Late March sales trends improved beginning April 15. In the month up to about April 22, comparable sales increased more than 5%, with store comps down in the mid-teens but digital comps up more than 275%. At that point, core category comps had grown more than 12% in both essentials and food and beverage, better than 30% in hardlines and in the high teens across home segments.
In terms of store visits, things were picking up again. According to store traffic tracker Placer.ai, Target enjoyed more store visits in the second week of April versus the one before turning around a trend that had begun in early March, even if the gain was only 1%. A week later though, Target gained more momentum with foot traffic up 19.4%.
At the same time, a shift to lower margin categories had a negative effect on bottom line performance, but Target saw positives in the circumstances.
“While we expect our short-term profitability to be affected by COVID-19, we expect to have the financial capacity to emerge from this crisis in a position of strength,” said Target evp and CFO Michael Fiddelke. “Having established an even stronger bond with our guests during this unprecedented time, we expect to have a compelling long-term opportunity to grow profitably and gain additional market share in the years ahead.”

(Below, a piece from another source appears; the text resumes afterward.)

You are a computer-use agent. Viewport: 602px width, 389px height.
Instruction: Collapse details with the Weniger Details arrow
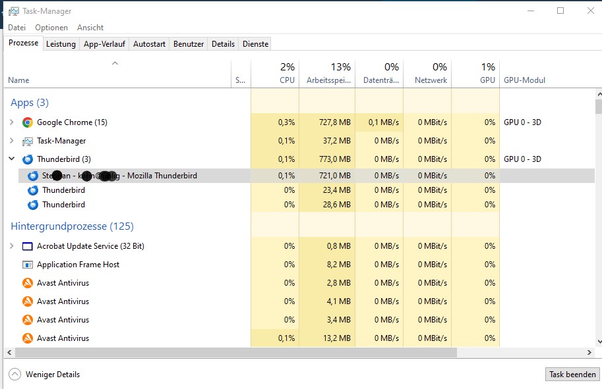pos(15,375)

By April 24, as part of the Reuters Events seminar “COVID19: Supply and Demand Management,” Alexander Wheeler, Target senior director, food supply chain, said the company has had success shifting operations toward digital and fulfillment, and is looking to define recovery parameters. March was a turning point, Wheeler said, particularly in major cities hit early with stay at home orders.

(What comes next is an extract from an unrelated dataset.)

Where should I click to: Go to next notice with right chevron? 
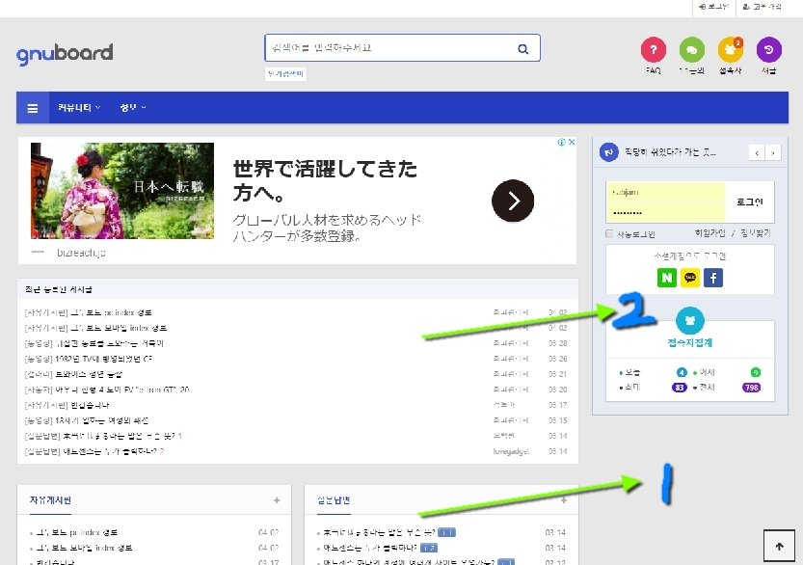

Still, Target was fortunate in its Shipt acquisition, Wheeler said, which helped the company keep moving volume as business across retail shifted online. The question at April’s end became: How does the company pivot from responding to the near-term demands and start to get a footing on medium term adjustments? Target demonstrated to itself that it has built in the flexibility to quickly shift its online operations and fulfilment, he said. In store, the company quickly realigned schedules and assignments, transitioning, in one example, employees in the Starbucks operation into the main retail business, maximizing applied labor. Wheeler said that the Target experience responding to the coronavirus crisis put it in a better position to act as market conditions shift from a lockdown phase to what comes next.
Morgan Stanley analyst Simeon Gutman recently reduced his earnings per share estimate on Target, but the negative outlook was not exactly bleak.
“We temper our assumptions for both sales and margins in 2020, with gross margin pressure the main headwind to Target’s near-term earnings power,” he indicated in a research note. “We model a meaningful improvement in 2021 as the economic backdrop normalizes.”
He asserted that a category mix shift away from lower-margin categories is likely as part of the e-commerce mix shift reverse. But he expects a higher level of permanent e-commerce penetration to occur, which suggests that Target’s omnichannel strategy should gain traction out of the coronavirus crisis.